Dava; davalı kooperatifin 23/06/2016 tarihinde yapılan 2015 yılı genel kurul toplantısında alınan kararların tümünün iptali istemine ilişkindir.
Taraf vekilleri delil listeleriyle yazılı delillerini ibraz etmişler, diğer deliller mahkememizce toplanmıştır.

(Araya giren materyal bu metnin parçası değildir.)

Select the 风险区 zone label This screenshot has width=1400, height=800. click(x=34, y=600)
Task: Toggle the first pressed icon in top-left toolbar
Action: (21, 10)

Çevre ve Şehircilik İl Müdürlüğü’nden dava konusu 23/06/2016 tarihli genel kurul toplantı tutanağı, hazirun listesi, gündem, bilanço, yönetim kurulu faaliyet raporu, denetim kurulu raporu, çağrıya ilişkin belgeler, davalı kooperatif ana sözleşmesi getirtilmiş, İstanbul Ticaret Sicil Müdürlüğü’nden dava konusu genel kurulun ilanına ilişkin gazete nüshası ile yine dava konusu genel kurula ait tüm tutanak ve belgeler celp edilmiştir.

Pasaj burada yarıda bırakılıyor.